Task goal: What lines in the data hold the string "each"? Show them.

Record set:
————

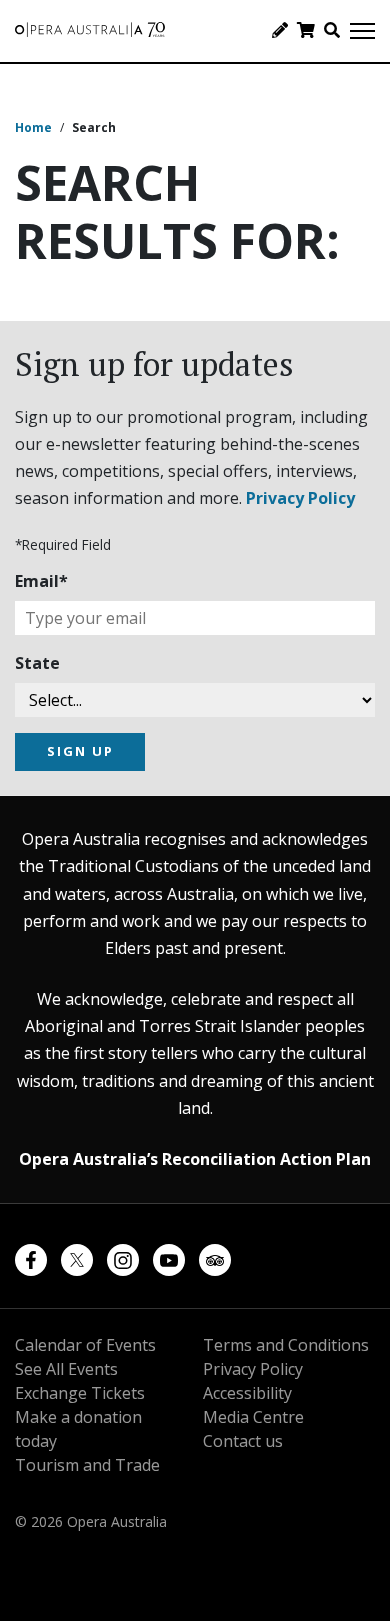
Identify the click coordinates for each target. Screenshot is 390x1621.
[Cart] (306, 30)
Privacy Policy (300, 498)
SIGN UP (80, 751)
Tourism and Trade (87, 1465)
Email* (41, 581)
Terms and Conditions (286, 1345)
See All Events (66, 1369)
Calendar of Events (85, 1345)
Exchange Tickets (80, 1393)
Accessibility (247, 1393)
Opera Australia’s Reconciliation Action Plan (195, 1159)
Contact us (243, 1441)
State (37, 663)
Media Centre (253, 1417)
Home (33, 127)
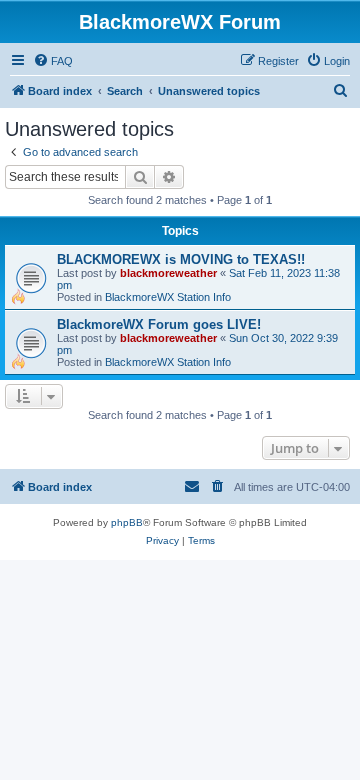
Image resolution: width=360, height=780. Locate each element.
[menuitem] (53, 61)
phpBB (127, 522)
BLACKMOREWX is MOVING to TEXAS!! (181, 259)
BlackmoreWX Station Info (168, 297)
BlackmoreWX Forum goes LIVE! (159, 324)
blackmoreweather (168, 273)
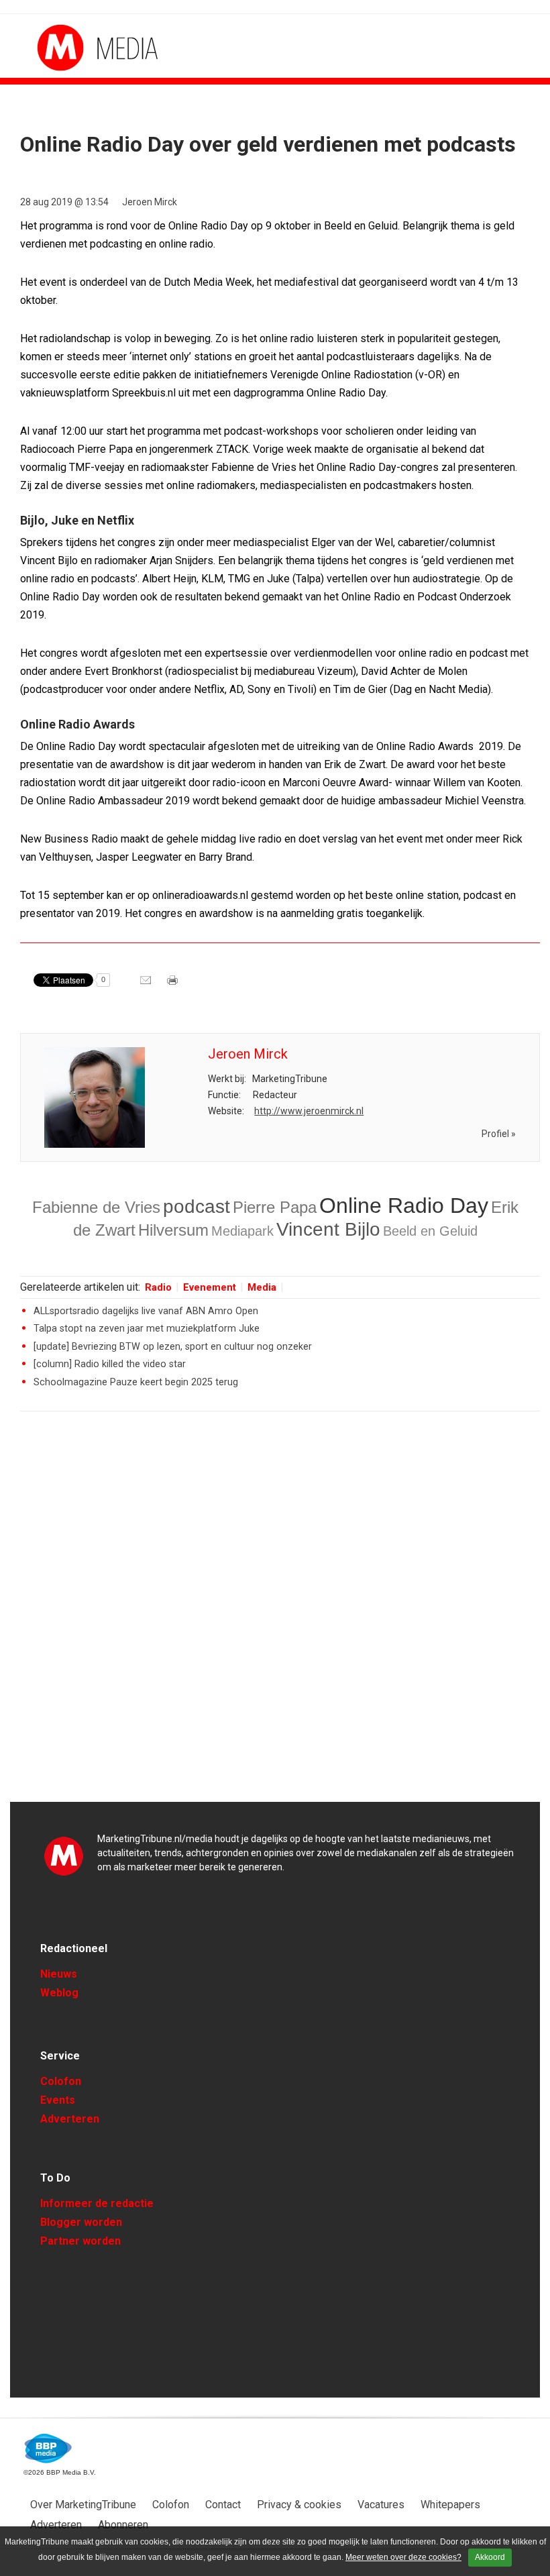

————

Solution:
Identify the click coordinates for each target. Screenshot is 390x1621.
Image resolution: width=360, height=780. Locate each element.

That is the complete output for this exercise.